3. This case involves the interpretation of the proviso to Section 47 of the Arbitration Act, 1940. It may be pertinent to reproduce the Section itself which is as follows:
'Subject to the provisions of Section 46, and save in so far as is otherwise provided by any law for the time being in force, the provisions of this Act shall apply to all arbitrations and to all proceedings thereunder: Provided that an arbitration award otherwise may with the consent of all the parties be taken into consideration as a compromise or adjustment of a suit by any Court before which the suit is pending'.
As regards consent, there are differing views expressed in some cases which I propose to refer to presently. But as the wording of the proviso indicates, the consent of all the parties interested must be for taking the award into consideration as a compromise or adjustment. Mere consent to the award is not material for purposes of the said proviso.
4. In this connection, it may be relevant to refer to a Full Bench case of the Madras High Court, namely, Abdul Rah-man v. Muhammad Siddiq, AIR 1953 Mad 781 (FB) wherein the learned Judges constituting the Full Bench, upon a consideration of the case law cited before them, propounded the following proposition:
'We are accordingly of opinion that under the proviso to Section 47, an arbitration award obtained otherwise than in proceedings taken in accordance with the Act cannot without more be recognised as a compromise or adjustment of the suit; that no decree can be passed thereon under the provision of Order 23 Rule 3; and that the decision in Arumuga Mudaliar v. Balasubramania Mudaliar, AIR 1945 Mad 294 should be overruled. But if, after an award is made, the parties thereto agree to accept it, that will be a compromise anda decree based thereon could be passed under Order 23 Rule 3'.
Therefore, according to the Full Bench,what is necessary is that there should be subsequent agreement accepting the award. In that event only, it can be considered to be a completed compromise or adjustment so that it could be recorded as such under Order 23, Rule 3, Code of Civil Procedure. The Full Bench case does not lay down anything more than that whether consent at what stage is necessary.
5. This question came up for consideration before Bachawat J. in Jugaldas Damodar Modi and Co. v. Pursottam Umedbhai and Co., AIR 1953 Cal 690. In that case, the learned Judge, while interpreting the proviso, made the following observations:
'On a plain grammatical construction of the proviso, it is not confined to an award on matters in difference in suit without an order of reference by the Court, but is applicable to all arbitration awards otherwise obtained which may be taken into consideration as a compromise or adjustment of a pending suit.
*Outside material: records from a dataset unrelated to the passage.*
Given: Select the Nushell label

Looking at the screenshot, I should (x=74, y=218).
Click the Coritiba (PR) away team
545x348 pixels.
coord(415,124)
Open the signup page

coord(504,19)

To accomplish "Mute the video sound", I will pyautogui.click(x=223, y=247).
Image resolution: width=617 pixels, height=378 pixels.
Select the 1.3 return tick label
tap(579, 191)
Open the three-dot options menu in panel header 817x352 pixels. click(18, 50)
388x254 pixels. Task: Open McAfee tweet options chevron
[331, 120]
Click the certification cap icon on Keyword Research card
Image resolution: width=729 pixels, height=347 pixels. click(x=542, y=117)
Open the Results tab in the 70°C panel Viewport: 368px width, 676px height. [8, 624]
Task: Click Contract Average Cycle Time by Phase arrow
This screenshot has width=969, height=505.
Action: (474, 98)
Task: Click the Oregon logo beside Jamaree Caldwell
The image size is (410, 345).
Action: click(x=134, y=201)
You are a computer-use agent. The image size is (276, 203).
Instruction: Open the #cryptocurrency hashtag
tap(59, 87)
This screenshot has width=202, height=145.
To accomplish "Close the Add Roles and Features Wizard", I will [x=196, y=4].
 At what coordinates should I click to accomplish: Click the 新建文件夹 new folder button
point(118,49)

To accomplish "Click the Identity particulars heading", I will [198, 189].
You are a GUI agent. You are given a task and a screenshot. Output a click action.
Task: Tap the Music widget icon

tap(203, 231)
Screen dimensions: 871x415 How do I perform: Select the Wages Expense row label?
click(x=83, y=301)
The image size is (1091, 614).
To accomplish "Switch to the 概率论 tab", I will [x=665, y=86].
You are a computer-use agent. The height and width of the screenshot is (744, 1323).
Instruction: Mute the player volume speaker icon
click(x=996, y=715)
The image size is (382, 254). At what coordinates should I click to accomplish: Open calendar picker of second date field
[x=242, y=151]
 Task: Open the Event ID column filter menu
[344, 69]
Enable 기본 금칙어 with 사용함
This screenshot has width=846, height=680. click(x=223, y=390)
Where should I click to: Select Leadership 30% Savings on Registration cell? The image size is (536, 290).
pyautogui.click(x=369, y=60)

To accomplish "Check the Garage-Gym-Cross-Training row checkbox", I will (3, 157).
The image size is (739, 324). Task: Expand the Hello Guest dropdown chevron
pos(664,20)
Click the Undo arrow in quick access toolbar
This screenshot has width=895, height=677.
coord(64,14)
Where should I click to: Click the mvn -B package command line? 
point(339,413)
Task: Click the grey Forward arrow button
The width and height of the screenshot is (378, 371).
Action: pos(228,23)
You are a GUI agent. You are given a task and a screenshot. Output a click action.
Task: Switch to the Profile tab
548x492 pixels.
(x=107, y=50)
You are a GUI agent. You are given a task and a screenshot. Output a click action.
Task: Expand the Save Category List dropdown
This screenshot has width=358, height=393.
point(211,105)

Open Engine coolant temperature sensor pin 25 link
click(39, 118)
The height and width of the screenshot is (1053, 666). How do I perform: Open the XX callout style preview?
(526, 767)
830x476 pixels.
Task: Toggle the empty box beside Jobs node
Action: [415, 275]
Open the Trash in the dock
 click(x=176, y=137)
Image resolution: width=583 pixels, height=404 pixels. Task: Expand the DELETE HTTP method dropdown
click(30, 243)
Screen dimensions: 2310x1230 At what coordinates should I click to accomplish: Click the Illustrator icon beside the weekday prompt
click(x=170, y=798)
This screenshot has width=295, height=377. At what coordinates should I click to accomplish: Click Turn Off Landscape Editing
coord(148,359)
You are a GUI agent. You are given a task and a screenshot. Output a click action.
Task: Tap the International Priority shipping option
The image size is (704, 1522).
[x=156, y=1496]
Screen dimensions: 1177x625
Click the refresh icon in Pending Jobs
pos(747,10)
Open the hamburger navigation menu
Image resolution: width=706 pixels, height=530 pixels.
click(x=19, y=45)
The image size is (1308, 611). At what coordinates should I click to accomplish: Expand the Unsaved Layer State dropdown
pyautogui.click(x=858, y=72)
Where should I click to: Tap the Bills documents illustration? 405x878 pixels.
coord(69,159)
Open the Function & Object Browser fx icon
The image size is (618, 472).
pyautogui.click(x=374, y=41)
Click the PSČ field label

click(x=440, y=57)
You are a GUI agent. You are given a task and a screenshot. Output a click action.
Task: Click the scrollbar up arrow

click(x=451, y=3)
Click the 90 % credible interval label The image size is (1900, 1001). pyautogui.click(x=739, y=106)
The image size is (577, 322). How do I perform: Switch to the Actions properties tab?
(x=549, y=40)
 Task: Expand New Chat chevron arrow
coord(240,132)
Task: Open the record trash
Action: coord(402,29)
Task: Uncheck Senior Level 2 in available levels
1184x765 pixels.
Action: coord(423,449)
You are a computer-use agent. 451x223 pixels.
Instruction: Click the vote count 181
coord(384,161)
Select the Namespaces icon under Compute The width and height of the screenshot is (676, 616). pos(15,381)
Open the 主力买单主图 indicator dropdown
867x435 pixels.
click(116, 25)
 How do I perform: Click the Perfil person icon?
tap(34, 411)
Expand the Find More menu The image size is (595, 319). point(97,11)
The proviso enables the consideration of the award as a compromise or adjustment of the suit with the consent of all the parties interested by the Court before which the suit is pending and by no other Court. Consent of the parties to the submission is not sufficient if there are other parties interested. The joint consent of all parties interested is necessary at the point of time when the Court is to take the award into consideration as a compromise or adjustment. Antecedent consent is immaterial just as antecedent invalidity does not debar the Court from recognising it as compromise by common consent. The proviso does not render the award valid nor does it make it enforcible as an award proprio vigore. The proviso enables the recognition of the award for a limited purpose by consent. Where such consent is withheld, as in this case, it cannot be recognised even for that limited purpose'.
The implication of the observations of the learned Judge is that the consent must be for taking into consideration the award as a compromise which necessarily means that the consent must be before the Court which is required to consider that question. According to the learned Judge, any antecedent consent is of no avail. At this stage, I might observe that the view expressed by the learned Judge is fully in consonance with the wording of the proviso itself which speaks of consent for taking into consideration the award as a compromise or as an adjustment. As such, according to the wording of the proviso, the consent must be at the stage and at the time when the Court is required to consider whether the award should be taken into consideration as a compromise or adjustment and any anterior consent will not be of anyavail. That appears to be the obvious and clear meaning of the proviso as was observed by the learned Judge. However, I find that slightly differing views have been taken in some later decisions.
6. This question came up for consideration before a Division Bench of the Andhra Pradesh High Court presided over by Subba Rao C. J., as he then was, and Srinivasachari J. in Gaddipatti Laxminarayana v. Ganginani Venkata Subbiah, AIR 1958 Andh Pra 679, wherein the learned Judges constituting the Division Bench, following the view of the Full Bench of the Madras High Court in AIR 1953 Mad 781 (FB) (supra) made the following observations:--
'The next point to be considered is whether an award obtained in execution proceedings could be regarded as operating as an adjustment of the decree falling under Order 21, Rule 2 or a compromise coming under Order 23, Rule 3, Civil Procedure Code. The relevant provision of the Arbitration Act which may be regarded as lending support to this view is Section 47 of the Arbitration Act which reads as follows':--
After reproducing the Section, the Division Bench in that ease made the following observations:--
'The proviso makes it clear that the award may be regarded as a compromise or adjustment of a suit, if all the parties interested consent to the award. The consent that is required is consent at the time when the award comes up for consideration; the fact that originally the reference to arbitration was made by consent of the parties interested would not satisfy the requirements of the proviso.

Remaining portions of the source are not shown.